I personally also think chocolate blocks are the absolute worst things ever invented due to the coarse threads in an environment where there is constant low frequency vibration. Some work loose, and it constantly amazes me that they don't all work loose all the time. If you have to use them, use them only on services that are not vital.

But your original question was about resistance changes and I don't think this should be an issue. If there is a resistance change it's going to be minimal and unnoticable unless you get to the point where the joint is imminently going to fail.
 
Many tks for all the input - I got the solder wrong!

What a learning curve about something I though that I knew something about, and soon found out that I was totally out of date!!!!

The solder that I was referring to was Maplins 'Lead Free Silver Solder' 4% Ag 95.5% Sn 0.5% Cu with a melting point of 217*C Quote from Maplins Catalogue: "The high Ag content improves the conductivity and lowers the melting point, improving the flow."

The 2nd Maplins solder that I used to use is 99.3 Sn/ 0.7% Cu with a melting point of 227*C.

The other solders that I use are Bernzomatic 'Silver Bearing Lead Free Solder' for plumbing and it has a melting point of 255-260*C and an old 1/8" solder, possibly Pb/Sn 183*C

I didn't realise that when I said 'silver solder' you all thought I was referring to brazing solder. Sorry, I should have googled 'silver solder' before I wrote it down!!!!

Anyway, having Gooogled away and digested most everything on 'lead free solder and soldering' it seems to be that ideally tinned wired should be use OR fresh/non-oxidised domestic multi strand or solid core can be used with rosen-fluxed low temperature lead-free solder to 'tin' ends. It doesn't seem to matter if the wire strands go black beyond the solder tip as long as the mechanical joints are made properly with say a 0.4-0.6 or less Ohm resistance say across 3m for 1.2mm^2 wire.

I'm basically rewiring the boat - It's a complete mess at present with really strange voltage drops (upto -0.4V) across joints less than a metre apart!

I'm connecting into mainly terminal blocks (brass screws) and occasionally will be using galvanised (?) crimps crimped with a ratchet crimper. All mechanical joints will be coated with vaseline or Boeshield depending on accessibility/idleness etc.

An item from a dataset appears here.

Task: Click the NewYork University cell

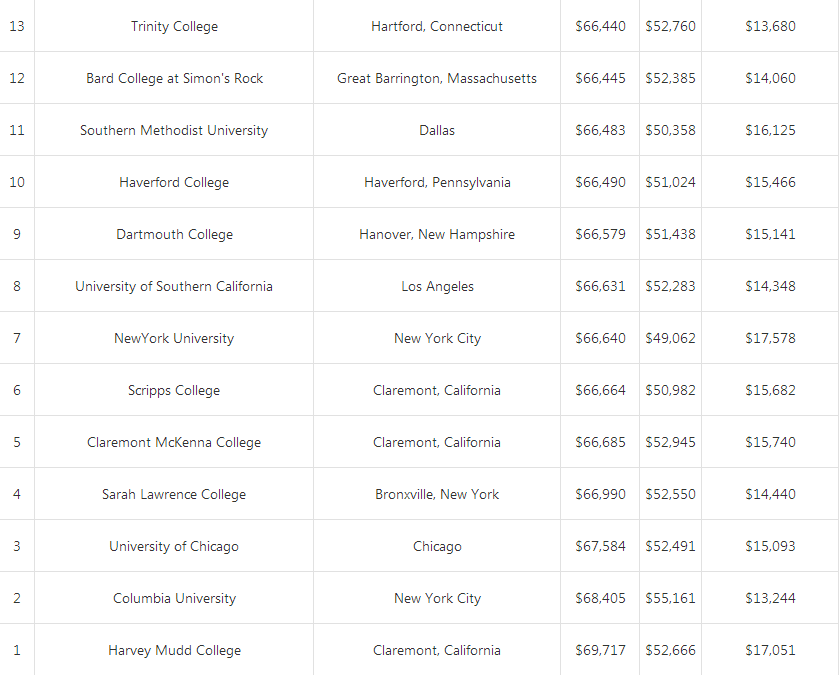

My worst problem seems to be that the copper wire (single core, 12 strands, ~2mm^2) that goes from the engine gearbox to the external anode (2m) vibrates and snaps off inside the insulation about every 8 months. I don't know whether I should be using starter motor cable .... mind you the starter motor cable snaps off at it's crimped joint every other year as well in spite of the anti-vibration loop. I might as well just bite the bullet and replace the engine/anode cable annually.

I agree that multi-strand wire which has sat on the boat for several years and has gone completely black (over 15m!) is wire now only fit for the skip. Solid core wire can be cleaned and tinned ....

So all in all, the best solution and cheapest long term solution would be to strip out all the non-marine wire (ie auto or domestic) and replace it with genuine marine tinned wire .... So I'd better start saving.

Many thanks for the info and advice /forums/images/graemlins/smile.gif /forums/images/graemlins/smile.gif /forums/images/graemlins/smile.gif
 
Re: Many tks for all the input - I got the solder wrong!

This whole thing is about a ha'porth of tar. If A is better than B, and you can afford the difference, surely the question is a no-brainer?